CONSIGNE 1: Recopiez sans aucune modification chacune des lignes de l'ensemble des enregistrements qui figurent plus bas.

La rue affuble souvent de prénoms féminins les personnes aux comportements caricaturaux. On a ainsi récemment assisté aux États-Unis à l'émergence des "Karen", dénomination caricaturale des femmes de la classe moyenne en permanente et pantoufles qui appellent la police à la moindre incartade de leurs voisins, voire de simples quidams rencontrés dans la rue ou au supermarché.
Mon époque était celle des Marie-Chantal. En un prénom, tout un univers s'ouvre à l'imagination. Certaines objecteront que ce sont plus souvent les femmes qui sont ainsi visées. Pour n'épargner personne, je citerai simplement les Kevin et les Ronny et vous aurez tout compris.
L'auteur français ne connaît en général pas Mary Sue, et je pense faire œuvre de salubrité publique en l'introduisant à mon lectorat francophone. Je vous l'ai dit dans une chronique précédente, le jeune auteur est souvent trop complaisant avec ses personnages. Particulièrement avec son protagoniste, souvent vaguement inspiré de sa propre histoire. Or, comment reconnaître au personnage le droit d'avoir des défauts quand on a du mal à reconnaître et connaître les siens.

CONSIGNE 2: Traduisez en anglais la phrase « En un prénom, tout un univers s'ouvre à l'imagination. », tirée du texte sur les prénoms caricaturaux.

Enregistrements issus d'un jeu de données
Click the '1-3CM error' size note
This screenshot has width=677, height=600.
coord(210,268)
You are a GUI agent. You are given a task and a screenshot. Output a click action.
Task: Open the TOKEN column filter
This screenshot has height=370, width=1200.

RÉPONSE 1:
Click the '1-3CM error' size note
This screenshot has width=677, height=600.
coord(210,268)
You are a GUI agent. You are given a task and a screenshot. Output a click action.
Task: Open the TOKEN column filter
This screenshot has height=370, width=1200.

RÉPONSE 2: In a single first name, a whole world opens up to the imagination.